Investors hoping for a continuation of the stock market rally that began in mid-October are in for a rude awakening, according to Bank of America.
The bank said that the stock market is set to peak in the next two-weeks because inflation is poised to make a comeback.
“We say fade [the] S&P 500 above 4,200,” Bank of America’s Michael Hartnett said in a Friday note. The S&P 500 traded at about 4,170 in Friday trades.
Since the lows of mid-October, the stock market has soared 19% on encouraging data showing that inflation is starting to cool. Even Fed Chairman Jerome Powell acknowledged this fact in his FOMC press conference earlier this week, having mentioned the word “disinflation” 13 times.

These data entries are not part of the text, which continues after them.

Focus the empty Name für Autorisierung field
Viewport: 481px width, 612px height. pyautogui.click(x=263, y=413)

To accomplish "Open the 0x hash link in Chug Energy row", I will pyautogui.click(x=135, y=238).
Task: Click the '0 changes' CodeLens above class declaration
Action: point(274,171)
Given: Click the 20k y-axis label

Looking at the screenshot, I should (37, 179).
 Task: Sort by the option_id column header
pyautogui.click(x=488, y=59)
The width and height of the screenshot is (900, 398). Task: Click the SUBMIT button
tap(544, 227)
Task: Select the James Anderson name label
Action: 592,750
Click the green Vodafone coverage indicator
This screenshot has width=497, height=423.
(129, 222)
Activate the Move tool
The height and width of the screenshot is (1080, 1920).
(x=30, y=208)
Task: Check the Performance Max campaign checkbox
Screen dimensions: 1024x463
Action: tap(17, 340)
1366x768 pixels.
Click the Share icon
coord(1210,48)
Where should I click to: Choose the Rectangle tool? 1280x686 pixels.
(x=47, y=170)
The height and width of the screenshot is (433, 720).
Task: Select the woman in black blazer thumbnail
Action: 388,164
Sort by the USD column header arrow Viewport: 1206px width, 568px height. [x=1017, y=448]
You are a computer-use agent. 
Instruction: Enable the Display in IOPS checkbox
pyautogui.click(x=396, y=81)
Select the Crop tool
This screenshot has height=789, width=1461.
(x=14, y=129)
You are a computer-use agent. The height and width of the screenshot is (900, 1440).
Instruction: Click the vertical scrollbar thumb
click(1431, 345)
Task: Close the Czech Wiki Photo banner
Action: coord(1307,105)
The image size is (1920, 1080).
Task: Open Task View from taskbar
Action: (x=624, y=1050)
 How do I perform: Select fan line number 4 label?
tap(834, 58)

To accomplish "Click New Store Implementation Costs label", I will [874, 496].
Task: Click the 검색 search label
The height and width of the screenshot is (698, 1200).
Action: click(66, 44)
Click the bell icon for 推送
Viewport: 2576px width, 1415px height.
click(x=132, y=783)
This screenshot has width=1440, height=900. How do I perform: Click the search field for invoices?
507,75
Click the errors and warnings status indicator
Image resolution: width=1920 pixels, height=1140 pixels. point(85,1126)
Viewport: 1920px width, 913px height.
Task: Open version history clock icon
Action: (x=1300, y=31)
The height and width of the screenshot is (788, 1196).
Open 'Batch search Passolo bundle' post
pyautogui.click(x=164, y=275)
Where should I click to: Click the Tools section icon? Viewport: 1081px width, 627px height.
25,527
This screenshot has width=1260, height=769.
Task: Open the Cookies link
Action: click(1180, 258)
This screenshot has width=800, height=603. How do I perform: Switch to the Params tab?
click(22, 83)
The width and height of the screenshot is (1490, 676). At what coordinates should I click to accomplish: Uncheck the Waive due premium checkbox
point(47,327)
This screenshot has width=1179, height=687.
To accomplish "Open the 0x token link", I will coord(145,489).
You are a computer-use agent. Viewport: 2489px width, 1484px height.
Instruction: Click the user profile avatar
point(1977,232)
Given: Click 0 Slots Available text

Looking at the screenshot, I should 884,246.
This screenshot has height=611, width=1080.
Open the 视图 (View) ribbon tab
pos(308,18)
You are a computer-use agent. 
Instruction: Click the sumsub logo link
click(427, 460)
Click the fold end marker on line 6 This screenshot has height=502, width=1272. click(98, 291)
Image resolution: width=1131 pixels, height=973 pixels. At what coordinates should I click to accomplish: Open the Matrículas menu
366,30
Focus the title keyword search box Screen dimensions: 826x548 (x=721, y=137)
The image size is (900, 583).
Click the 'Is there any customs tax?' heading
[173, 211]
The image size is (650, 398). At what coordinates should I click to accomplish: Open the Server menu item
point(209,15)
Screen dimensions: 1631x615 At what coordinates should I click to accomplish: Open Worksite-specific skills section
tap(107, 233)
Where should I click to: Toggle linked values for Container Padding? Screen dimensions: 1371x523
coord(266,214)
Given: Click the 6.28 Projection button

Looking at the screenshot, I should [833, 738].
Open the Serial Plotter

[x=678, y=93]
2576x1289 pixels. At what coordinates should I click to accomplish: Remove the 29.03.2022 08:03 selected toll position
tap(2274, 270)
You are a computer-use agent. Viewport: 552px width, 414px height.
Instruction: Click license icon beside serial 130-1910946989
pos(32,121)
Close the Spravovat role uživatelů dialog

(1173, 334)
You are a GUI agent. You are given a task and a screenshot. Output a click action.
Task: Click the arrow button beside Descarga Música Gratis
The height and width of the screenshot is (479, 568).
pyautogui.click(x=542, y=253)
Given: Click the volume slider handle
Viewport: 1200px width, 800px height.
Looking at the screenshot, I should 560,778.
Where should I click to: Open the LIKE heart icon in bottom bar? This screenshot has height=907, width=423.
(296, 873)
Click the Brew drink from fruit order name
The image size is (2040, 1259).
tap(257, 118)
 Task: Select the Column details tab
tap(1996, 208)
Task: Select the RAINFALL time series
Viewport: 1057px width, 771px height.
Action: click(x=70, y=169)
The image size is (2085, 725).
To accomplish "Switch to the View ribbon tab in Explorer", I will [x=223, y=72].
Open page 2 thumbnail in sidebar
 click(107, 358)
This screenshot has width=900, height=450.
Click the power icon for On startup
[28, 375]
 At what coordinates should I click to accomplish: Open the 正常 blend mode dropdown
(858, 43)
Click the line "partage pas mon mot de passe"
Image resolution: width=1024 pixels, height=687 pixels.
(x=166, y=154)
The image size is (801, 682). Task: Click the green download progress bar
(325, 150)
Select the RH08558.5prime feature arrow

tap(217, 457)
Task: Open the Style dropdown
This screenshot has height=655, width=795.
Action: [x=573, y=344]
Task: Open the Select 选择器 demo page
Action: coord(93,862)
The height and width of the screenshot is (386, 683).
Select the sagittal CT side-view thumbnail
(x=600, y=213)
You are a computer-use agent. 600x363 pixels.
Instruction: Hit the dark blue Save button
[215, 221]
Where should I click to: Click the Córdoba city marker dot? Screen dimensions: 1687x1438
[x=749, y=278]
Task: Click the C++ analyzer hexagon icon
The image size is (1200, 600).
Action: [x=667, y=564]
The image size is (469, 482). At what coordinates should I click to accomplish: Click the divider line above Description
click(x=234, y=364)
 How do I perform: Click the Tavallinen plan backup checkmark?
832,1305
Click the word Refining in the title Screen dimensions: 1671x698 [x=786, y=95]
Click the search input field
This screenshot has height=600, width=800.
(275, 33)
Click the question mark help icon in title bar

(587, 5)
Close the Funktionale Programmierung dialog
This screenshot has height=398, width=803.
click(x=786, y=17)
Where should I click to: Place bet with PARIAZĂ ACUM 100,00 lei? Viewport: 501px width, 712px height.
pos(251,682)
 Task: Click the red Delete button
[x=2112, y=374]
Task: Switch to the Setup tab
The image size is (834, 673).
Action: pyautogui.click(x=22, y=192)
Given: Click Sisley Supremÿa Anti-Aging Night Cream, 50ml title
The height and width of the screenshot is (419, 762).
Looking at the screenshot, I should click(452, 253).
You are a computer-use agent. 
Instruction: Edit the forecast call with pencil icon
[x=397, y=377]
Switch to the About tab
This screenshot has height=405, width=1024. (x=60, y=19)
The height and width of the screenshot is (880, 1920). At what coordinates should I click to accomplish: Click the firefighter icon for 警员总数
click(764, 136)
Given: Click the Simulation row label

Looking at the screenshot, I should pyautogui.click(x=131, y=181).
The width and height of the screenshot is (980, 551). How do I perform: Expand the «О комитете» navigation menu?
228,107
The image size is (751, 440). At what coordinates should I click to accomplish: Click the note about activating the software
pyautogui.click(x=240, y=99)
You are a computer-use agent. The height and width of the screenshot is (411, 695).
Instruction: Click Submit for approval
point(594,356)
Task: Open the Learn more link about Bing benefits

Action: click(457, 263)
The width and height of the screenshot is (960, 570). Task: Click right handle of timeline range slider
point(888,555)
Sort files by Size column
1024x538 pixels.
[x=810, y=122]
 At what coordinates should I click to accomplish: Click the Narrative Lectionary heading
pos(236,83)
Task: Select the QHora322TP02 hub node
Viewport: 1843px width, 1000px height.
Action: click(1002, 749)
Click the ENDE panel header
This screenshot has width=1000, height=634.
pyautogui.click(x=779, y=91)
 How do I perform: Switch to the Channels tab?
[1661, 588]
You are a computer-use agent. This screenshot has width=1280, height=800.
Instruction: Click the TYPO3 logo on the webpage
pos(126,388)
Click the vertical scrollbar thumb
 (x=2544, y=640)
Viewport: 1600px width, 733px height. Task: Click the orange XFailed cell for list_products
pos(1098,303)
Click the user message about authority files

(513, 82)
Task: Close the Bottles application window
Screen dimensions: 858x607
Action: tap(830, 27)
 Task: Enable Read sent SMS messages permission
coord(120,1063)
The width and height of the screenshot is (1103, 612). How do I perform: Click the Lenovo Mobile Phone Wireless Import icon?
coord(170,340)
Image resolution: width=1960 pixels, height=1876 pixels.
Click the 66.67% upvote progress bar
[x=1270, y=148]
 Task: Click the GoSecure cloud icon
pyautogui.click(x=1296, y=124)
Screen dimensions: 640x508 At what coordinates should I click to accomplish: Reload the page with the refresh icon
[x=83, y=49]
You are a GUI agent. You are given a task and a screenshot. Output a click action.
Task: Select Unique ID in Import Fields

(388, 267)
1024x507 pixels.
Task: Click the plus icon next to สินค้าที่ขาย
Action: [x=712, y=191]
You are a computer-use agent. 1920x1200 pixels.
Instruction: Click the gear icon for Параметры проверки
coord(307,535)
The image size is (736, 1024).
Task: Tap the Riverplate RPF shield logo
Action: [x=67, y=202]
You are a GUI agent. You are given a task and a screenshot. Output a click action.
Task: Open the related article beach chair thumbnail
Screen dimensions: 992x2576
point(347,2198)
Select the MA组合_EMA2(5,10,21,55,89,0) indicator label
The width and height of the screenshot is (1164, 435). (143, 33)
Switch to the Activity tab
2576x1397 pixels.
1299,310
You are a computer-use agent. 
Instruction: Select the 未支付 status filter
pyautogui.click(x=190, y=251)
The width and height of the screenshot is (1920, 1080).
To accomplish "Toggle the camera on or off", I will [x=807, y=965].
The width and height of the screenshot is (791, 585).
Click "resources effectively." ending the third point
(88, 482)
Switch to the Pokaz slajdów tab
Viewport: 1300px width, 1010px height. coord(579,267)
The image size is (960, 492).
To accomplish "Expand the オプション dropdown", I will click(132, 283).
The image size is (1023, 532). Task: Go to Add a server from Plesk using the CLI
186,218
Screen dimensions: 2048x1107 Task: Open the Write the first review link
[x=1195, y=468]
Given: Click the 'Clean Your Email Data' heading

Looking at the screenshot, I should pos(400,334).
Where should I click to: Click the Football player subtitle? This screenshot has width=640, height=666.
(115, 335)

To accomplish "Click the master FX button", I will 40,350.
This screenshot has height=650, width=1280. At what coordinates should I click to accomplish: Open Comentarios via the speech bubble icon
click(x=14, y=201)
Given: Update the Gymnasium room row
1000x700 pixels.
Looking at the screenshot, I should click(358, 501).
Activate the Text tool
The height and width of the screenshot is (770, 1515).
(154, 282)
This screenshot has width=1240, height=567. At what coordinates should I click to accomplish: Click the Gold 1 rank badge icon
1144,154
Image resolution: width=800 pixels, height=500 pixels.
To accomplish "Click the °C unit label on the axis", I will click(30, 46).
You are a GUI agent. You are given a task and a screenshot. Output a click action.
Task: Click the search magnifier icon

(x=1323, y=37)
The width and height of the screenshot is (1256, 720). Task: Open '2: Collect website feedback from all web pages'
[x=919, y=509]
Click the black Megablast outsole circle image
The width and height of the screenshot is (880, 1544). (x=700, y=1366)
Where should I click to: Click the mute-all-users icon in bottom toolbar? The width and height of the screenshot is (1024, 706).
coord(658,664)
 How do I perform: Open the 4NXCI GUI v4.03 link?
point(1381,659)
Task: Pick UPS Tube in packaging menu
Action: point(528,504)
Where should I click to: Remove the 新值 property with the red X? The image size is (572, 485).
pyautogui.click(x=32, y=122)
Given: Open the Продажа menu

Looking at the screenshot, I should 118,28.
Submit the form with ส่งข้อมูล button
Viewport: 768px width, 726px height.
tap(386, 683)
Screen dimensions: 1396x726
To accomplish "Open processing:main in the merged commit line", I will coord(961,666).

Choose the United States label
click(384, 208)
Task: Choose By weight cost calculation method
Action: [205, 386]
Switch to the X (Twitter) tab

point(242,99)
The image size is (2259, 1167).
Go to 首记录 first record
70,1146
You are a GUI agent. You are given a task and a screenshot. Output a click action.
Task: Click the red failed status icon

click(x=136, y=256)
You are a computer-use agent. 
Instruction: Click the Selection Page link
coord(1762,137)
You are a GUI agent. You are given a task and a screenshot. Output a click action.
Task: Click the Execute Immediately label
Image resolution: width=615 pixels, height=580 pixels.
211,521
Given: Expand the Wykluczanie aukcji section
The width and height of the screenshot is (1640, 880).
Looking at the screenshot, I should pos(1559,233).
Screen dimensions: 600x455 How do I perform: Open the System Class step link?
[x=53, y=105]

But Hartnett thinks the current environment of disinflation could prove transitory, and that will spark the Fed to push on with its hawkish stance and keep raising interest rates. The January jobs report backs up Hartnett’s thinking, as the economy added 517,000 jobs in what continues to be a resilient labor market.
Such a tight labor market could continue to fuel wage increases, which is a contributing factor to the pace of inflation. The one factor that could help spark wage deflation is an increase in immigration to the US and Europe, Hartnett acknowledged.
Hartnett also reminded investors that monetary policy works with a lag, and given the sharp pace of interest rate hikes over the past year, there could be significant pain for the economy in the months ahead. One year ago, the Fed Funds rate stood at 0.25%. Today, the Fed Funds rate is 4.75%.
The combination of a hawkish Fed and a return to inflation suggests a hard economic landing is still in the cards later this year.
Also of note is the high level of greed currently in markets, according to Hartnett, who pointed to the spread between corporate bond yields relative to treasury bills. The spread is currently at 60 basis points, which is rare.
“Such ‘greed’ preceded tops and crashes,” Hartnett said, noting that years where this spread reached such extremes included 2007, 1973, and 1929.
But a renewed bull market in stocks is always possible, and Hartnett offered some factors investors should watch for.
“We are bullish bonds [in the] first half of 2023 but once recession starts, yield curve steepens, and only if credit (homebuilders, semis, banks) continues to rally can we be sure bull has begun,” Hartnett concluded.